REQUIREMENTS »
Answer these from the altar cloth text below:
(a) What was the narrator on the way to get?
(b) Which part of the cloth does the woman call the hardest?
(c) What color is the altar cloth that is on the altar at present?
== QUOTED TEXT
I’m on my way to get groceries for
our family dinner tomorrow—but I want to pause, hold off the
holiday hurrying for a few minutes.
I make the sign of the cross with
holy water, then settle in a back pew to
kneel in the warm light of the church,
to see the altar and, above it, the beautiful
wooden cross with the figure of
Jesus. I take in the flickering candle in
the sanctuary lamp, the statues and
the high ceiling, and think about all the
prayers that have been prayed here.
I breathe in God’s grace and peace
that live here. I think of a quote from
Douglas Steere, one of the great Quakers
of the 20th century: “To pray is to
pay attention to the deepest thing we
know.”
I soon become aware of quiet, but
busy, movement up at the altar. A
woman is bending, stretching, reaching
her hands and smoothing the altar
cloth. And I think: How nice it is to see
one of the altar society ladies tending
to the details of keeping things so pretty
and neat in our church.
As I pray, the woman at the altar
becomes a part of my prayers. It seems
that somehow we are in this together,
sharing this space, sharing our faith—and that her work is as much a prayer
as mine.
She gives a last little pat to the altar—a loving, gentle touch—and now here
she is, walking down the center aisle
toward me, carrying a plastic grocery
bag. I nod at her and smile, and she
smiles, too. Then she stops and sets
the bag on the pew in front of me. As
I kneel here, with my elbows resting on
the back of the pew, it’s as if she has
placed this bag right before me like a little
offering, a gift.
“I was measuring the altar,” she tells
me in a confiding way, as if she is proud
and happy to explain. She opens the
bag and I see a yellow tape measure
nestled atop white fabric.
“I’m making an altar cloth,” she says.
“And I needed to be sure of the size
before I finished stitching it. The corners
are the hardest.”
She lifts out a portion of the cloth to
show me. “I had to baste it first and
then try it on the altar.”
The woman is petite, with curly gray
hair. She’s wearing a thin, worn black
jacket over a striped cotton dress. She
tells me she’s made a green altar cloth—it’s presently on the altar. And she’s
made a purple one which will soon be
put on for Advent. And now Father
wants her to make this white one for
Christmas.
She gathers up a handful of fabric
and makes a tight fist. Then she releases
it, saying, “See, it’s wrinkle-free.”
I reach into the bag. The fabric feels
soft and silky yet substantial. It’s
weighty, too, as if it is worthy of the
important role it will play in the life of
our church, at the very heart of our
worship celebration.
The woman walks away, a bent figure
with a slight limp, as if from years
huddled over a sewing machine, and
with maybe a touch of arthritis, as well.
The plastic bag rustles with her movement.
She steps down the center aisle
lightly, happily, as if joy is inside of
her, love is in the bag. I have a sense
that holiness glows and grows there.
In the afternoon sunlight, she is a
holy woman in the tradition of the
Old Testament “skillful women” whose
spirits were willing, whose hearts
moved them to use the skill of their
hands on the articles Moses told them
God had commanded be made for their
holy place of worship (Exodus 35:20-35).
====
== MATERIAL SHOWN
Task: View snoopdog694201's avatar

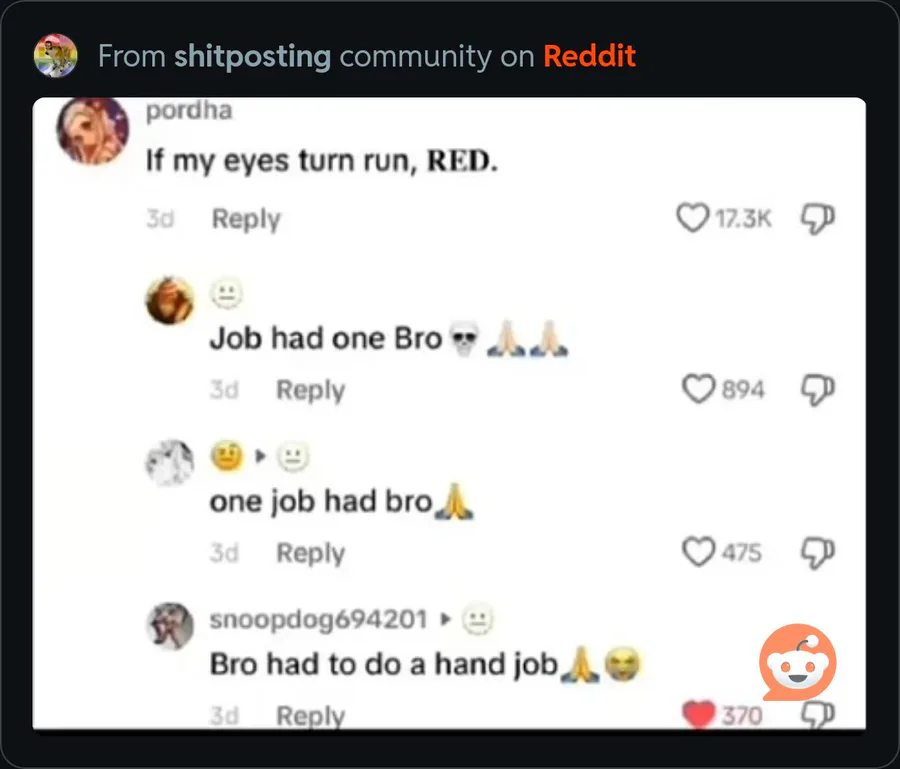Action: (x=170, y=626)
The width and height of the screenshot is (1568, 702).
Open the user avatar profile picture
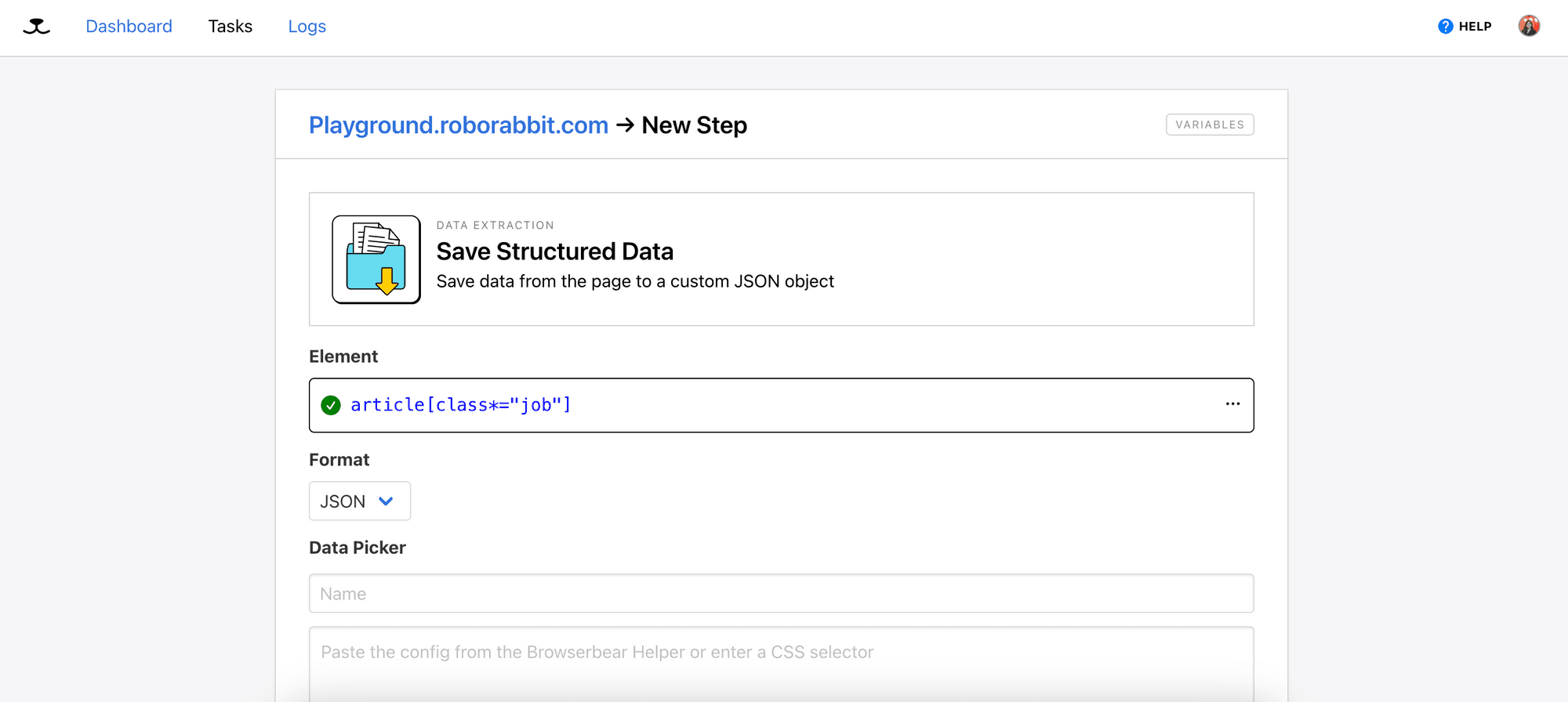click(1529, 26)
====
WRITTEN ANSWER »
(a) Groceries for the family dinner tomorrow
(b) The corners
(c) Green